The Infantry Company of the Lithuanian Tribunal (Lietuvos vyriausiojo tribunolo pėstininkų kuopa) also known as the Hungarian Banner of the Lithuanian Tribunal (Lietuvos tribunolo vengrų vėliava; Chorągiew Węgierska Trybunału Litewskiego) was an infantry company of the Grand Duchy of Lithuania charged with protecting the Lithuanian Tribunal, as well as guarding detainees. It was not part of the Lithuanian Grand Ducal Army's establishment. It was called "Hungarian", because its infantry was of the Hungarian-type.

== History ==
During the Lithuanian Civil War (1697–1702), the anti-Sapieha coalition (also called the Republicans) decided to found the Tribunal Banner, which would be made up of the Hungarian-type infantry, in 1698. Its infantry was called Hungarian to distinguish it from the German-type, which was the other infantry type in the Polish–Lithuanian Commonwealth. The Tribunal Banner, which was a military unit, was not to be commanded by the Lithuanian Grand Hetman, a military commander, but by the Marshal of the Tribunal, a civilian authority.

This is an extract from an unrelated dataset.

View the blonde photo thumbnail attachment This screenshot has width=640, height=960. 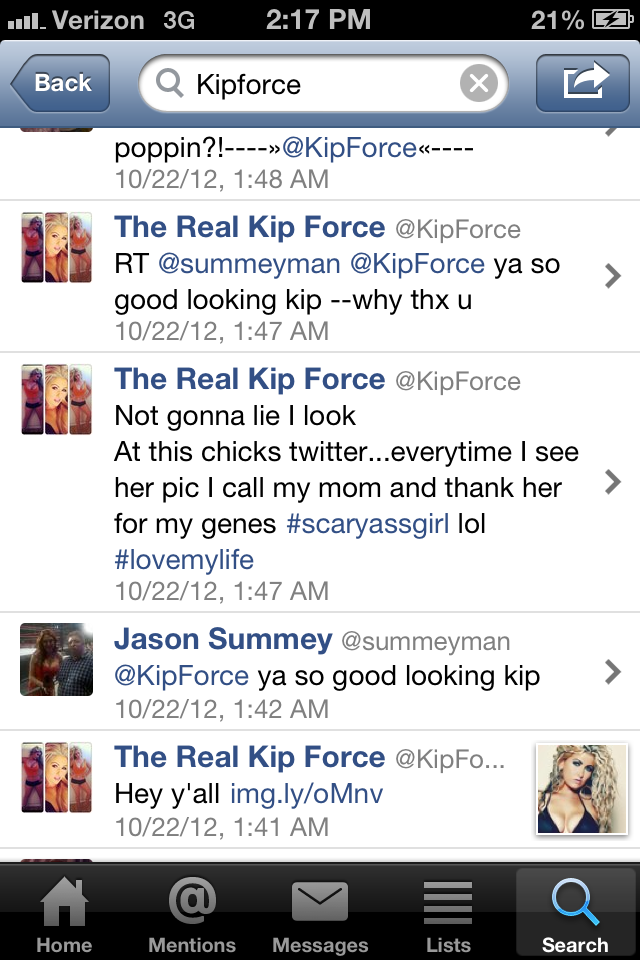coord(582,789)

The duty of ensuring the security of the Tribunal's work and maintaining order in the city where the Tribunal's meetings were held was to be entrusted to the Marshal of the Tribunal. The coalition also wanted to prohibit hetmans from bringing in additional units into the city while the Tribunal was in session.

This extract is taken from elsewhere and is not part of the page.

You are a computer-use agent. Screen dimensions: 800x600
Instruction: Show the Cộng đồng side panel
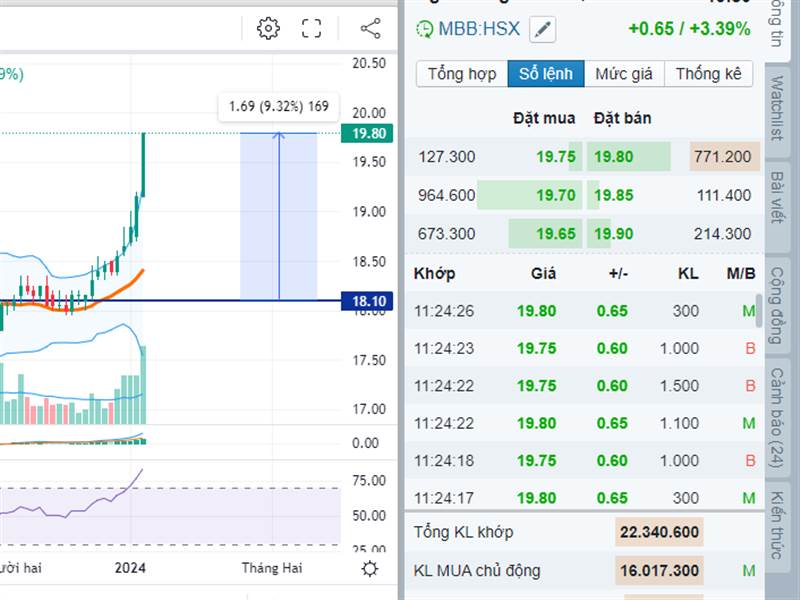coord(776,305)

As the unit began forming, the Republicans decided to more firmly establish its existence through the resolution of Lithuanian nobility on 21 December 1698 in Gardinas. Like with the nobility's other demands, August II the Strong agreed to the creation of a military unit not subordinate to the hetman, while himself successfully pressuring Sapieha to agree to his enemy's demands. During the Sejm of 1699, which was in session from June 16 to 30, the Tribunal Banner was legalized and its strength established at 100 Hungarian-type infantrymen and a few officers. The unit had a yearly budget of 25,000 ducats and these funds were to be allocated from the proceeds of the Jewish poll tax (also as known as the pillow tax).

After the Sejm's decision, the Lithuanian Tribunal adopted the Tribunal Banner's "ordination", i.e. regulations governing the unit's composition, tasks and statutes, during the tribunal's session in Naugardukas on 30 November 1699. They stated that the Tribunal Banner could only be subordinated to the Lithuanian Tribunal and its marshal, who would be "like a hetman" to the banner. The unit had to obey the marshal not only during his term of office in the Lithuanian Tribunal, but until a new marshal of the Tribunal was elected. Yearly on May 12, during the inauguration of the Lithuanian Tribunal in Vilnius, a review of the banner had to be carried out. The same was to be repeated in Minskas or Naugardukas on November 12. The Republican-appointed rotmistras Jokūbas Kijanovskis (Jakub Kijanowski) was appointed the Tribunal Banner's commander. Despite the Republicans no longer having the absolute control over the Lithuanian Tribunal which they had in 1698, the Great Scribe of Lithuania Jonas Steponas Tyzenhauzas implemented the Sejm's decision.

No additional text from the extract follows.